- Work instructions
Rewrite every line of the data below, requests included, but multiply each coordinate in the answers by 1.35 and round to the nearest whole number, with halves going up. Omit the pictures from your output.
--- START OF Dataset records ---
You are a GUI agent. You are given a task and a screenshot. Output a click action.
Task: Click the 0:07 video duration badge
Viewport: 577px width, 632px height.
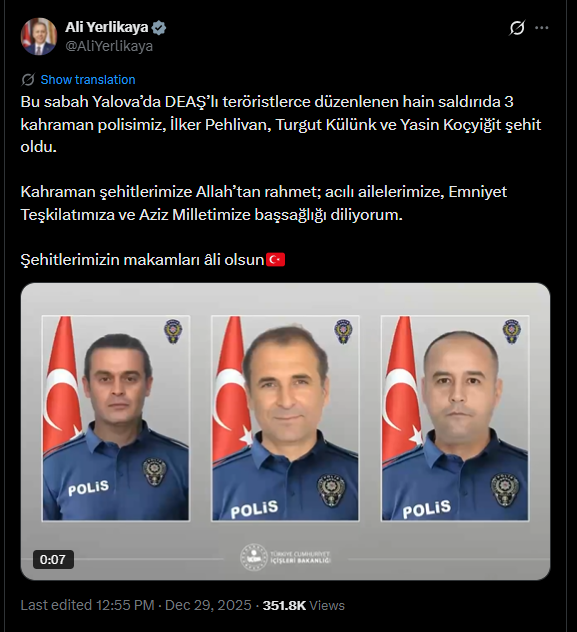(53, 559)
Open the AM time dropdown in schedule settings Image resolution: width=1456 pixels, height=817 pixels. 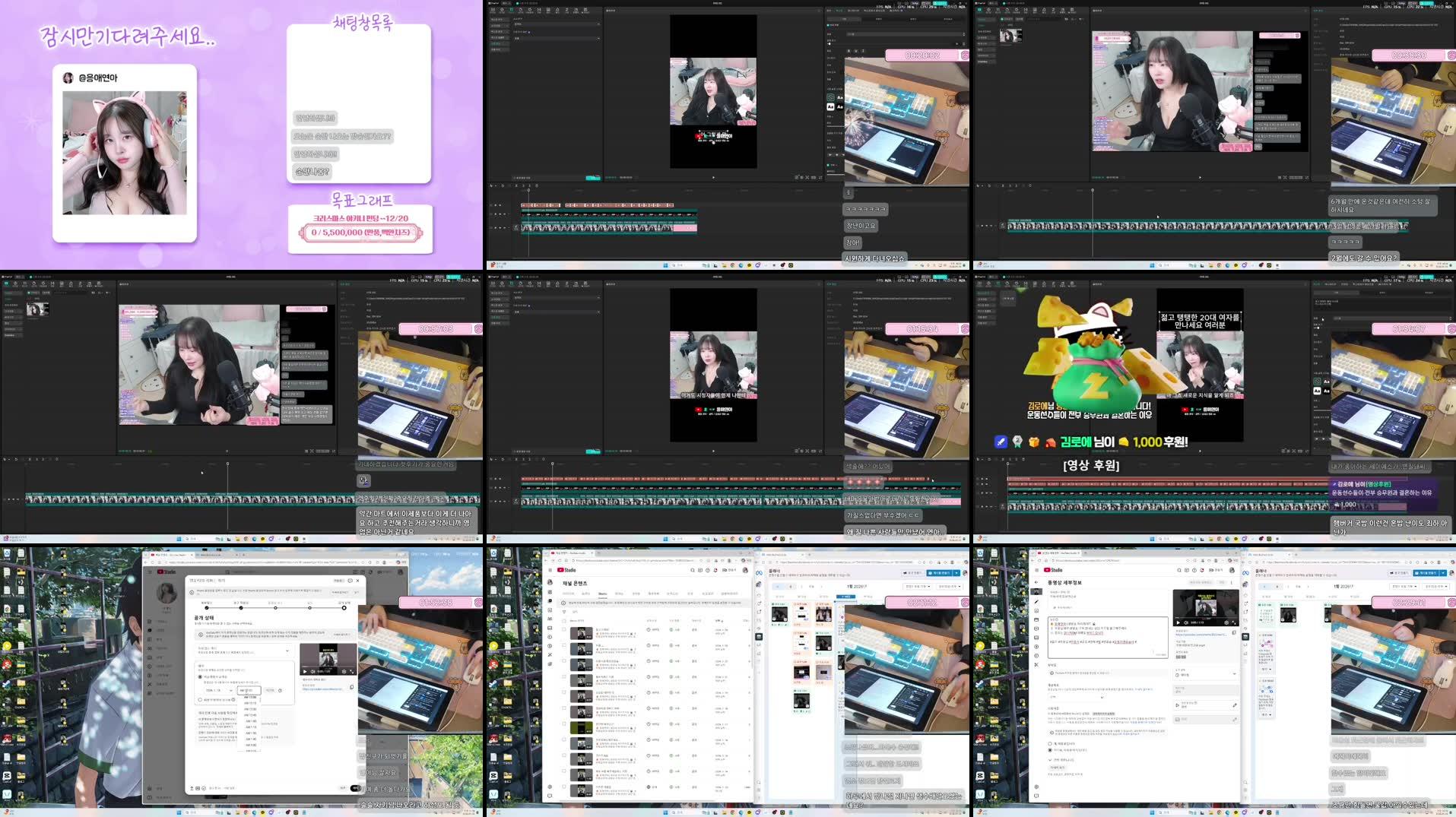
--- END OF Dataset records ---
- Response to the exercise
You are a GUI agent. You are given a task and a screenshot. Output a click action.
Task: Click the 0:07 video duration badge
Viewport: 577px width, 632px height.
(72, 755)
Open the AM time dropdown in schedule settings Image resolution: width=1456 pixels, height=817 pixels. 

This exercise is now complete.